*Exercise instructions*.
Collect all lines below with the string "Open".

*Exercise data*.
=== Begin Enclosure ===
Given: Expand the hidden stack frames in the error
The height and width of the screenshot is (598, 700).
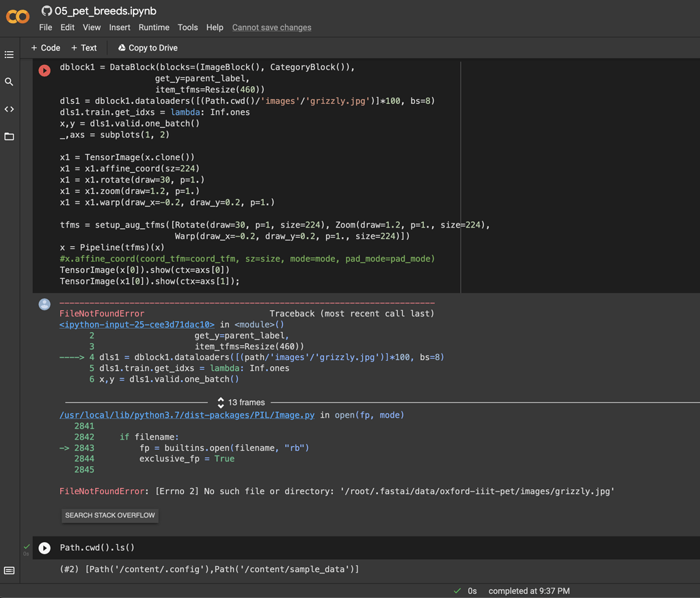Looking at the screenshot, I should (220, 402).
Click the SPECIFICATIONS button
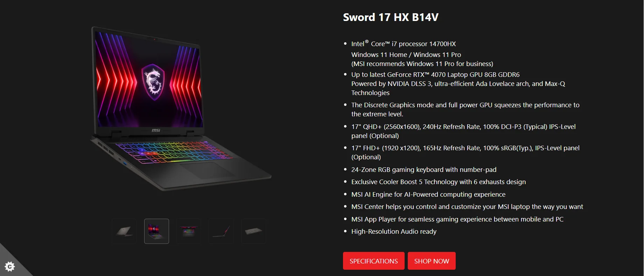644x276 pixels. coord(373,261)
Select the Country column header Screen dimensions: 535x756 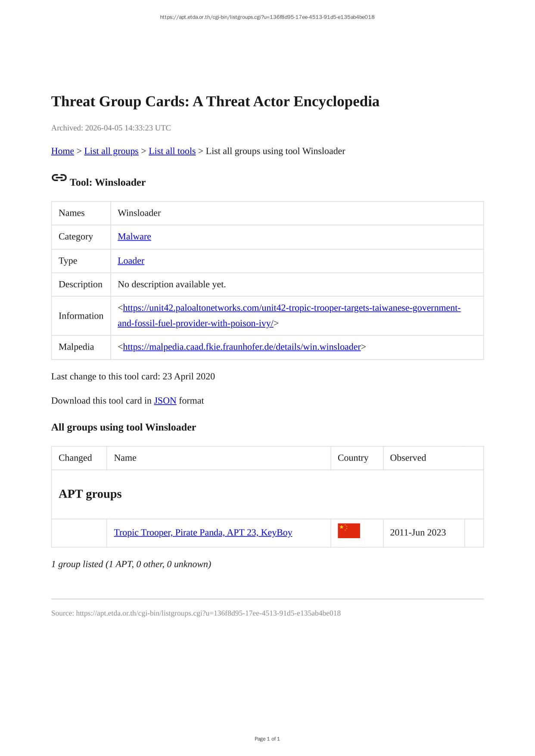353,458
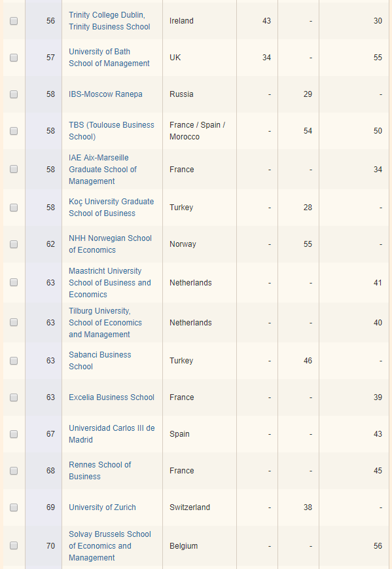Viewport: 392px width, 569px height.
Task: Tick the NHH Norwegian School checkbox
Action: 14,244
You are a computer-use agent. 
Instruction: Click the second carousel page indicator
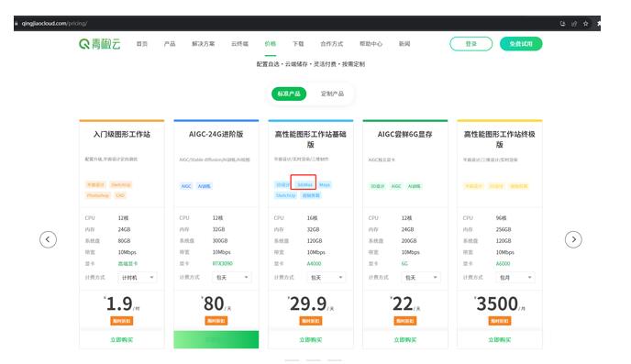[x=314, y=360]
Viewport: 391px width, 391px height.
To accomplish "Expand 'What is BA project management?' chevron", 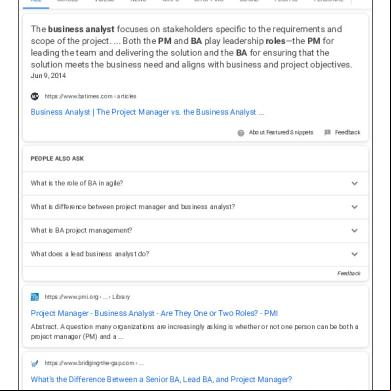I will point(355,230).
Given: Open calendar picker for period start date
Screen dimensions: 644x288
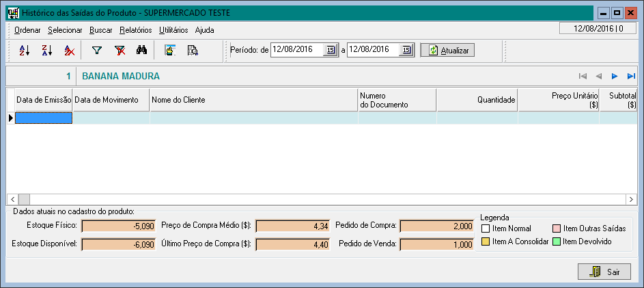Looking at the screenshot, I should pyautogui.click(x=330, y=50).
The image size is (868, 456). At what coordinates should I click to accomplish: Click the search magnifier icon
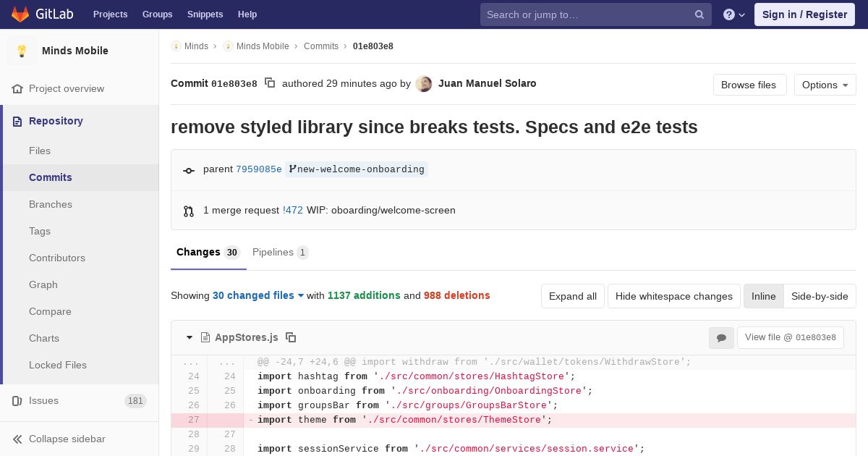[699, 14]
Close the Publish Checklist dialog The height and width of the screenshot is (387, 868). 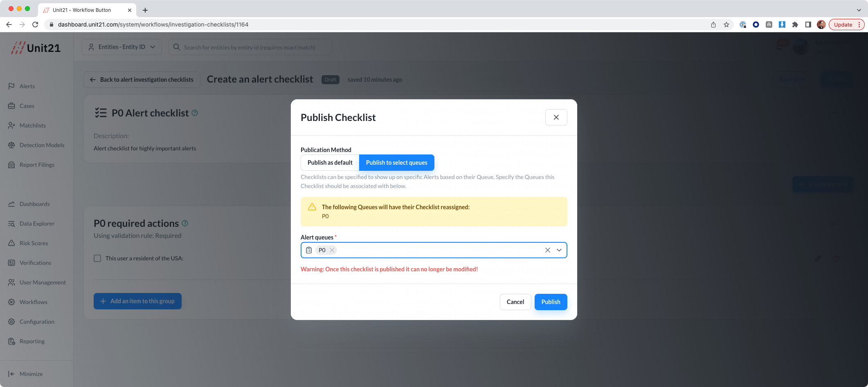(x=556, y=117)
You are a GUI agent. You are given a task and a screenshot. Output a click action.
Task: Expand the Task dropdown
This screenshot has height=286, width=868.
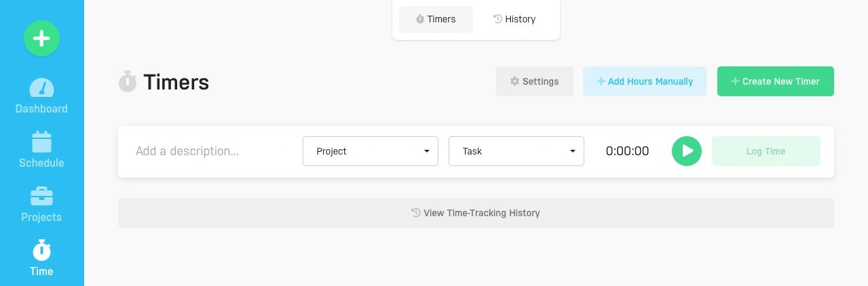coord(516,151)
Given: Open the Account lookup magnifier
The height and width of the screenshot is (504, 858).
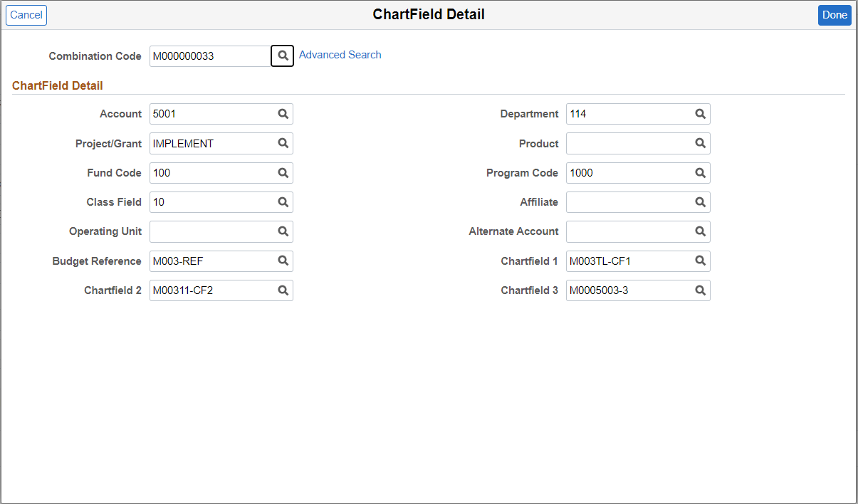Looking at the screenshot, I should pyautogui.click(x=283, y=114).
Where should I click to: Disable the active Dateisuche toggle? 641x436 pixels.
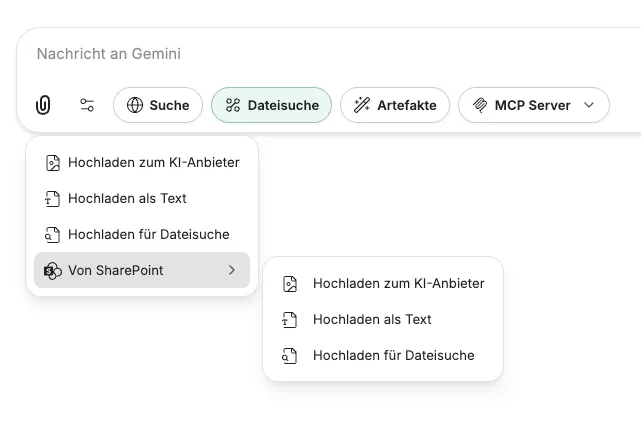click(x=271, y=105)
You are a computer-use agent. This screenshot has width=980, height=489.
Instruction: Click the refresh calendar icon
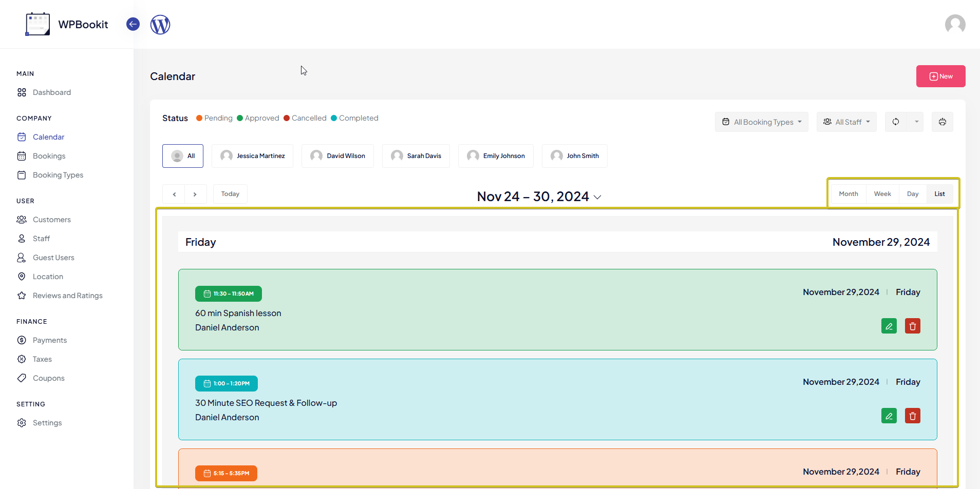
=== End Enclosure ===
*Answer below*.
Given: Open calendar picker for period start date
Given: Open the Account lookup magnifier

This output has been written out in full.